Lars Henrik Mathiesen thorinn@diku.dk
24 Jul 2001 12:54:05 -0000


> From: Dylan Thurston <dpt@math.harvard.edu>
> Date: Mon, 23 Jul 2001 19:57:54 -0400
> 
> On Mon, Jul 23, 2001 at 06:30:30AM -0700, Simon Peyton-Jones wrote:
> > Someone else, quoted by Simon, attribution elided by Dylan, wrote:
> > | 2.2. Identifiers can use small and large Unicode letters. 
> > | What about caseless scripts where letters are neither small 
> > | nor large? The description of module Char says: "For the 
> > | purposes of Haskell, any alphabetic character which is not 
> > | lower case is treated as upper case (Unicode actually has 
> > | three cases: upper, lower and title)". This suggests that the 
> > | only anomaly is that titlecase letters are considered 
> > | uppercase. But what is actually specified is that caseless 
> > | scripts can be used to write constructor names, but not to 
> > | variable names. I don't know how to solve this.
> > 
> > I am woefully ignorant of Unicode, and I have no idea what to do
> > about this one.  I therefore propose to do nothing on the grounds
> > that I might easily make matters worse.
> 
> In this case, what about requiring identifiers to start with an upper
> or lower case alphabetic character?

I'm not sure that makes things better. It just makes it impossible to
have identifiers in caseless scripts (some of which are alphabetic).
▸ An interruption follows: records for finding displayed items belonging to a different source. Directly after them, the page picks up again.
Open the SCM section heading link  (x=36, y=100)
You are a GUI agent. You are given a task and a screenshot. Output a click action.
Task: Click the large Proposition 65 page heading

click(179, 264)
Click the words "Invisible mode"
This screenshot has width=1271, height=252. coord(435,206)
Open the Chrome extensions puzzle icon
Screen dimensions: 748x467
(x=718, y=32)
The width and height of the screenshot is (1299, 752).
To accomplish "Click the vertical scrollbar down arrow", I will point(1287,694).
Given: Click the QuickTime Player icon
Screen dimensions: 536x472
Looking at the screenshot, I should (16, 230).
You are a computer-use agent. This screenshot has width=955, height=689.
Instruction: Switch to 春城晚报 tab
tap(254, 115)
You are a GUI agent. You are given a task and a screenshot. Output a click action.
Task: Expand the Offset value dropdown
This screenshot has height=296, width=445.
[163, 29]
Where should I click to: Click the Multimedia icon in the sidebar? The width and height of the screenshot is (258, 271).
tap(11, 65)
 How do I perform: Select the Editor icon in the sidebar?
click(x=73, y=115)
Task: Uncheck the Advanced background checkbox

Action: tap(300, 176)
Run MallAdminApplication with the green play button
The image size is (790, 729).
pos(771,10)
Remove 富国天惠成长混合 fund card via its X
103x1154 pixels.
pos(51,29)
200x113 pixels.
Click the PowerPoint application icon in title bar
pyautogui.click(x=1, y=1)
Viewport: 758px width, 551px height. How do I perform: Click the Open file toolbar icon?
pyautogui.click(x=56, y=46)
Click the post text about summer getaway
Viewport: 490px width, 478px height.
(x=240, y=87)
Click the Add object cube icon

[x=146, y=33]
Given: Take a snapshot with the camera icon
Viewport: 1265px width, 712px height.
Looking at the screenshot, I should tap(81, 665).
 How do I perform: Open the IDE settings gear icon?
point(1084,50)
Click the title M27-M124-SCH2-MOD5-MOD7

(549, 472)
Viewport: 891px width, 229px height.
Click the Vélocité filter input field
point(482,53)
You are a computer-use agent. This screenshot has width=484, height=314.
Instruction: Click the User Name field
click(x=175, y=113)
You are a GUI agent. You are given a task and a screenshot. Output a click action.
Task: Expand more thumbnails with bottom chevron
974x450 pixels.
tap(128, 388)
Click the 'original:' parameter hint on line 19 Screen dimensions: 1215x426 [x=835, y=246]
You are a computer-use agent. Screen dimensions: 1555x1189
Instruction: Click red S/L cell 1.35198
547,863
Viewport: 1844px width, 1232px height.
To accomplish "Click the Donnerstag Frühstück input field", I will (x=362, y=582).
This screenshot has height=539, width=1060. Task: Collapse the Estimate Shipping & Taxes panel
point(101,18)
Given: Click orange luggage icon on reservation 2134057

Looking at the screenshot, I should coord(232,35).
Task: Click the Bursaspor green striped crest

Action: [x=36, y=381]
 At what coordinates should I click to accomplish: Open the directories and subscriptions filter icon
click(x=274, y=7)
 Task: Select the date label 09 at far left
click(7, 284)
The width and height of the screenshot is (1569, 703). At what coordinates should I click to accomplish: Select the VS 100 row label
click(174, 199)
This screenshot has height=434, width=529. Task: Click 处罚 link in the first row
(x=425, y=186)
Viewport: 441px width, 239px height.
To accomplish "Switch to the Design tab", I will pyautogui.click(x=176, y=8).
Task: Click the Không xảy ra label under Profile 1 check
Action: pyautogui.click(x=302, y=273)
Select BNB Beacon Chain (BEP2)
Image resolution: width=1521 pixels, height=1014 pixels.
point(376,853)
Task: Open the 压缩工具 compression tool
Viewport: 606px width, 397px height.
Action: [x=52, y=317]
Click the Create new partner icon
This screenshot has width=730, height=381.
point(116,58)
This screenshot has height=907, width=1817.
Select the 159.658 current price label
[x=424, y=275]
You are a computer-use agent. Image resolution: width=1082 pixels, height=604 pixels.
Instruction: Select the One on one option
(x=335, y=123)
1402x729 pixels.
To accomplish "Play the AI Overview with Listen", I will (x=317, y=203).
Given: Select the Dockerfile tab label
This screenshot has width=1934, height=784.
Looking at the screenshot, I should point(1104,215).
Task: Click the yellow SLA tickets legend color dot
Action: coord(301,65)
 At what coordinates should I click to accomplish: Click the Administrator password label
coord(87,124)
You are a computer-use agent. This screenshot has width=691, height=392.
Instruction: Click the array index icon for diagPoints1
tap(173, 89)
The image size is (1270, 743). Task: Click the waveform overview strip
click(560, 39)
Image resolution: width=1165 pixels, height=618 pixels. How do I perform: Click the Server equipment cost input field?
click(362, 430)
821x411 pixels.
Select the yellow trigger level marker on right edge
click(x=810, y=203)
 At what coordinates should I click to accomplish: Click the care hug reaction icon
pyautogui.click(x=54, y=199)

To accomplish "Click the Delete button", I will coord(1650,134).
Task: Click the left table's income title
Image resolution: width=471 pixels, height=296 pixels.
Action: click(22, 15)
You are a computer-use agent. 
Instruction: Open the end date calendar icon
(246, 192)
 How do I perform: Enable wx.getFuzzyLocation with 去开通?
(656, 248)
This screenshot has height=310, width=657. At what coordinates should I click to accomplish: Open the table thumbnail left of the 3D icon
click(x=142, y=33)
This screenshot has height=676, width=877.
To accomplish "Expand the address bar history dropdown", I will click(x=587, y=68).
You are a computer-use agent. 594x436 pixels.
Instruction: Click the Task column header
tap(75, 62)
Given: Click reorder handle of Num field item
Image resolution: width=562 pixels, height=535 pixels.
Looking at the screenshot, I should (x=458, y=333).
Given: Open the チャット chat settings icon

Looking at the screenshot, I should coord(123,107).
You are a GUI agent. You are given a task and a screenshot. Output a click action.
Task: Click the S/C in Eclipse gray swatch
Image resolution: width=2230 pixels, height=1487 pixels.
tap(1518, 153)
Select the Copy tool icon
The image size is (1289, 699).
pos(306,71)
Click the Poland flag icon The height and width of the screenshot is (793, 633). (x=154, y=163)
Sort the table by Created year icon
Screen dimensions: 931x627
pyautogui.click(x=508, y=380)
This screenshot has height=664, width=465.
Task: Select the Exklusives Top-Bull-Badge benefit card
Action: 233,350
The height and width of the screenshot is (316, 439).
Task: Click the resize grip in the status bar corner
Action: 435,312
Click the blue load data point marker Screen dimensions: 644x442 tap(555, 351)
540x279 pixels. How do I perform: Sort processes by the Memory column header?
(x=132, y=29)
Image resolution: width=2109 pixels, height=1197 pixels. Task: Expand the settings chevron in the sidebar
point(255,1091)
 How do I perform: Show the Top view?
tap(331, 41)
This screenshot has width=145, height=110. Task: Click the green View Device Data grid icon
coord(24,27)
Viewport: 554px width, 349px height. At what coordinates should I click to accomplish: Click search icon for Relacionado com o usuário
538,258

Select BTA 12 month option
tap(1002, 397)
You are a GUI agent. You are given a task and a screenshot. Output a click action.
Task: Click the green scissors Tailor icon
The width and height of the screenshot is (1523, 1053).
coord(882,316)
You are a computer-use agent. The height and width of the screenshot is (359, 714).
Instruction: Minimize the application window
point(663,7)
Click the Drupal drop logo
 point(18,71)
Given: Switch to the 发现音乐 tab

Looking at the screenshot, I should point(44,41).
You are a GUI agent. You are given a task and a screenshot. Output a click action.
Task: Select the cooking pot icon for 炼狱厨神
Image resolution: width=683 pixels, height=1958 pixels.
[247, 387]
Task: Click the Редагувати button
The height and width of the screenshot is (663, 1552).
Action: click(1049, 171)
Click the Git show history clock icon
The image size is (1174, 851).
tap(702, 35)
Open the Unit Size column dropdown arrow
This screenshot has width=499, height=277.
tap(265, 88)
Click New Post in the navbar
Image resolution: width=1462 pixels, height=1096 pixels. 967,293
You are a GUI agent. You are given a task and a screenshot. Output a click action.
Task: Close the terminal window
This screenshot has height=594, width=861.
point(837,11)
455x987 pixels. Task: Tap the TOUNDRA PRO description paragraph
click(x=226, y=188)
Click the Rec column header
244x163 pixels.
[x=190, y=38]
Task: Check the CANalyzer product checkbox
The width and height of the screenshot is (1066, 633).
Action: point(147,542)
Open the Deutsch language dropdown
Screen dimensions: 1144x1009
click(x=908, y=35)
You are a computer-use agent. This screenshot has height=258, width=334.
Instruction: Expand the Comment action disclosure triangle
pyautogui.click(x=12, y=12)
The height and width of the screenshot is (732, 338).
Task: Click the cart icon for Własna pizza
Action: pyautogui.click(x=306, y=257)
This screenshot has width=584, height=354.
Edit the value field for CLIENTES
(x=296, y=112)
And whether you choose your upper or lower case alphabetic character
from Latin, Greek, Coptic, Cyrillic, Armenian, Georgian, or Deseret,
it will probably look silly in front of a variable name spelled in
Hangul.

What would make sense to me is to define that caseless letters
(Unicode class Lo) behave as lowercase, and to choose some easily
visible, culturally neutral, symbol as the official 'conid marker'.
Since the problem only arises on Unicode-capable systems, there should
be plenty of those to choose from, even outside Latin-1.

To fix Haskell 98, the least intrusive way might be to allow only
classes Ll, Lt, and Lu in identifiers, with Lt (titlecase) and Lu
counting as uppercase --- it looks like that may actually have been
the intention. And then add a note explaining that caseless scripts
can't be used because they weren't considered initially.

Lars Mathiesen (U of Copenhagen CS Dep) <thorinn@diku.dk> (Humour NOT marked)